** START DATA EXTRACT **

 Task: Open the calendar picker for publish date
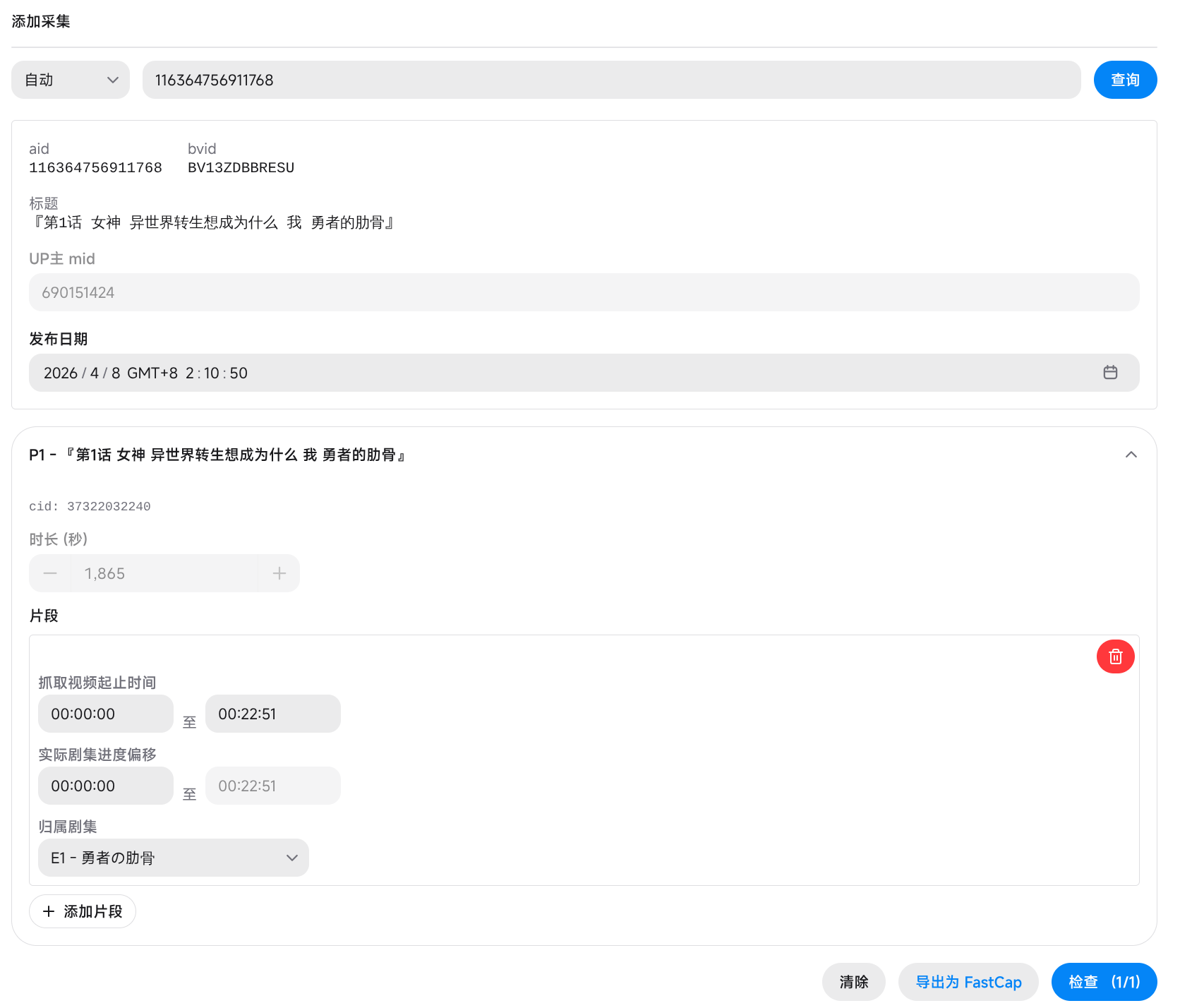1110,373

** END DATA EXTRACT **
** START DATA EXTRACT **

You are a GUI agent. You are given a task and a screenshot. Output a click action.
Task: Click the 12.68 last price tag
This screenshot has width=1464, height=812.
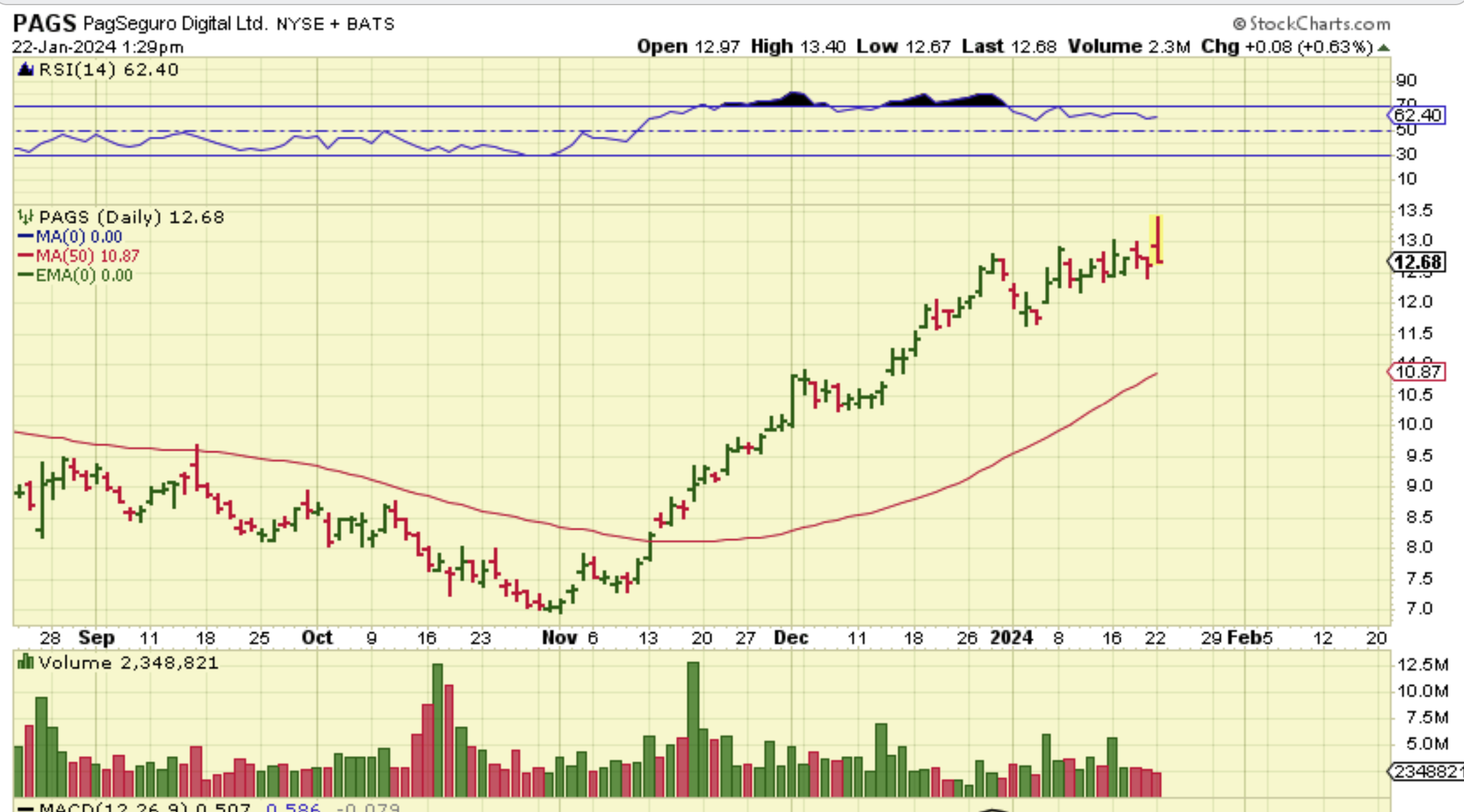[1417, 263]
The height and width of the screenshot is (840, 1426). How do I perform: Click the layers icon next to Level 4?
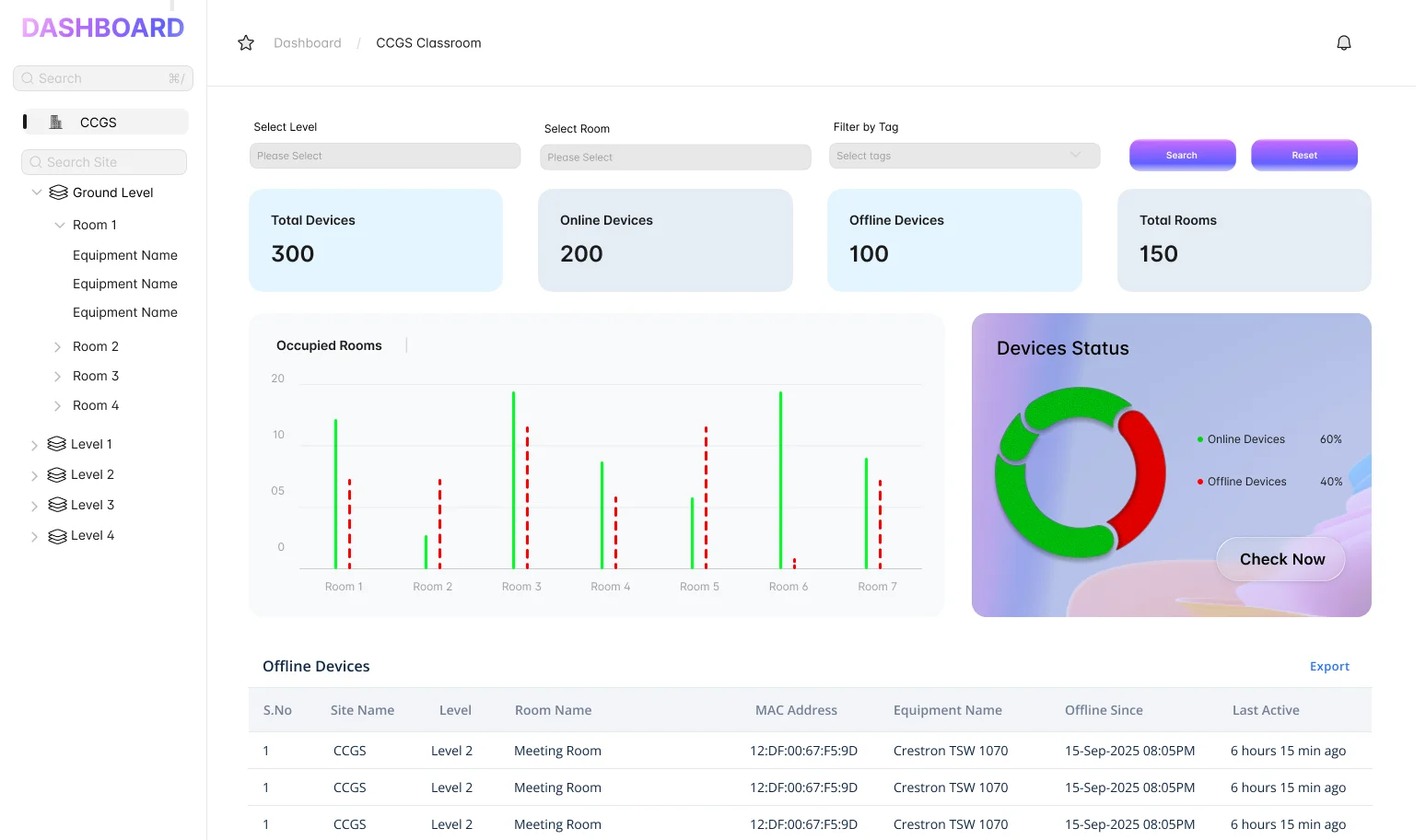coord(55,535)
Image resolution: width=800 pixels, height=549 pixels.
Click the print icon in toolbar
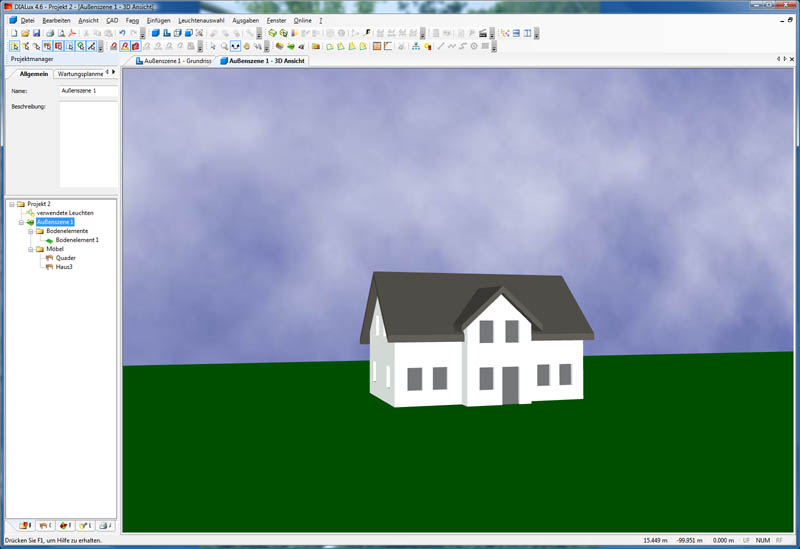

** END DATA EXTRACT **
** START DATA EXTRACT **

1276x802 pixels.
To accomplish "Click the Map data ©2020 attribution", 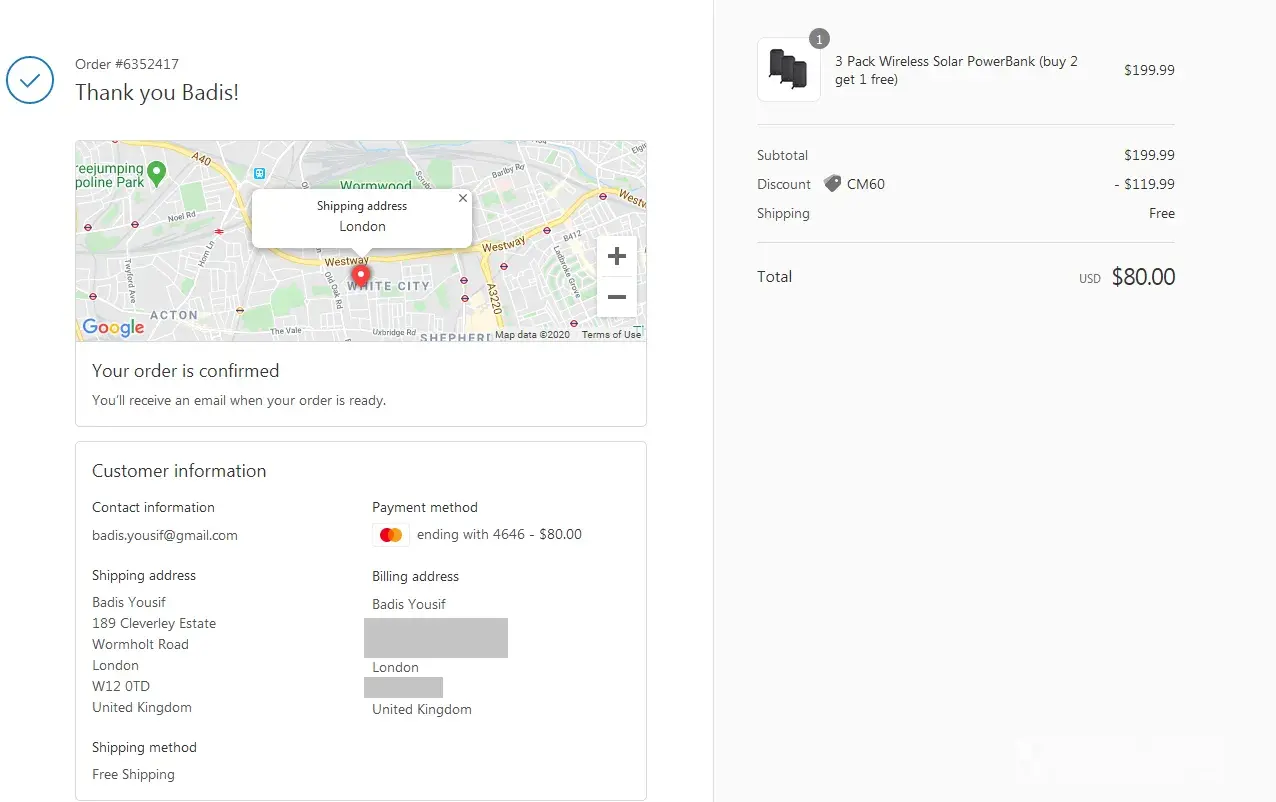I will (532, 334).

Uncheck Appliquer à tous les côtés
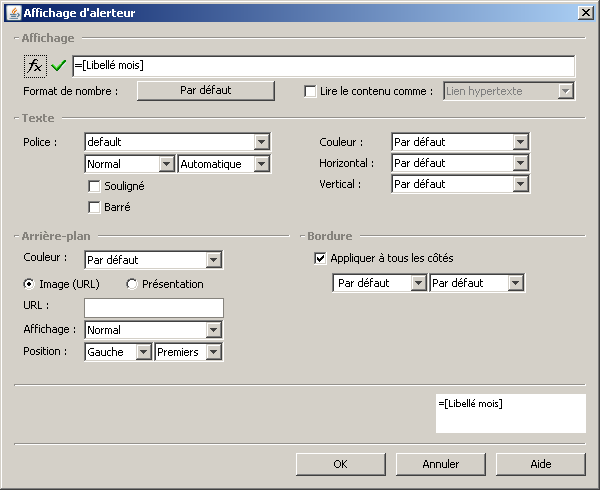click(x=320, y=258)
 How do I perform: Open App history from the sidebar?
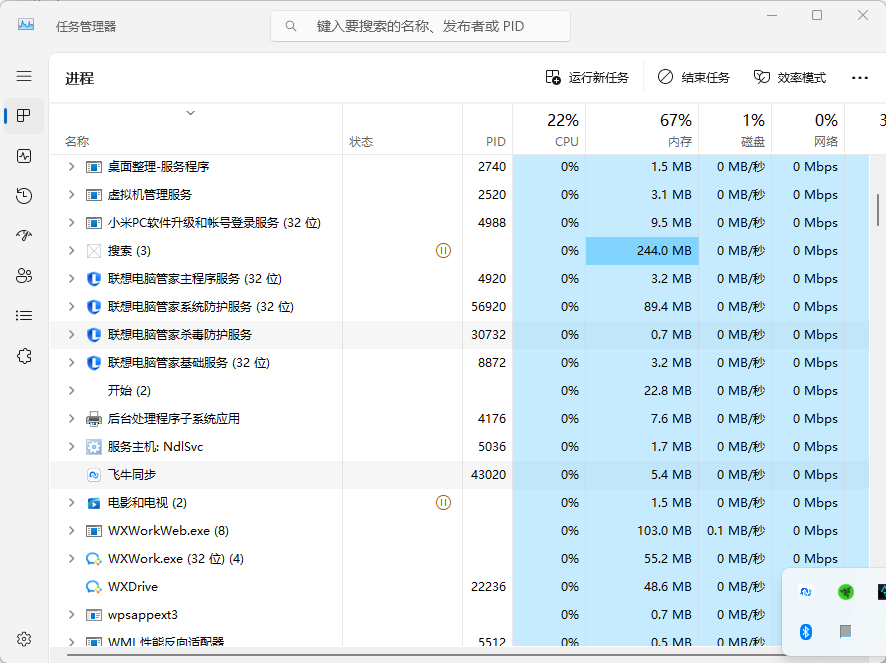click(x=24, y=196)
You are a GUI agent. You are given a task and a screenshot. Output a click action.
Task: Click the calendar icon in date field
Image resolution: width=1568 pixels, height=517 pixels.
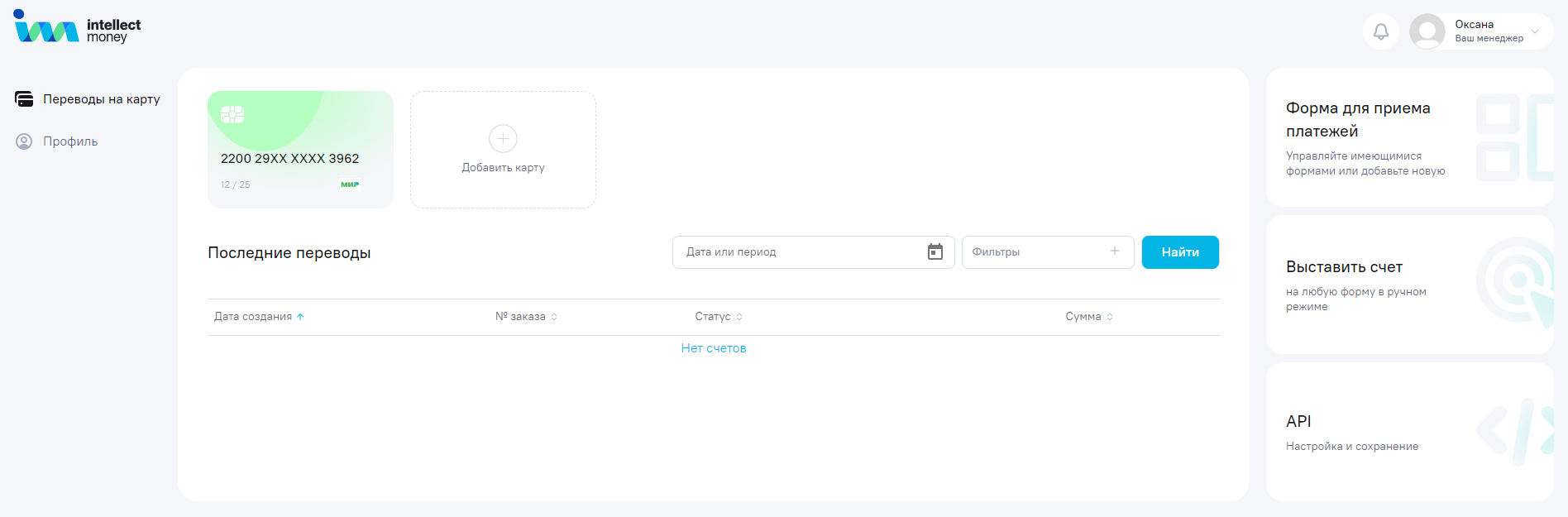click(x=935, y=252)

** END DATA EXTRACT **

_TASK BRIEF:_ Could you convert the records between the line containing "Uncheck Appliquer à tous les côtés" and the line containing "click(x=935, y=252)", inclusive, into a Markdown table with columns No. and Line, skipping blank lines? Leave the pictures out of the table.

_FINISHED TASK:_
| No. | Line |
|---|---|
| 1 | Uncheck Appliquer à tous les côtés |
| 2 | click(x=320, y=258) |
| 3 |  How do I perform: Open App history from the sidebar? |
| 4 | click(x=24, y=196) |
| 5 | You are a GUI agent. You are given a task and a screenshot. Output a click action. |
| 6 | Task: Click the calendar icon in date field |
| 7 | Image resolution: width=1568 pixels, height=517 pixels. |
| 8 | click(x=935, y=252) |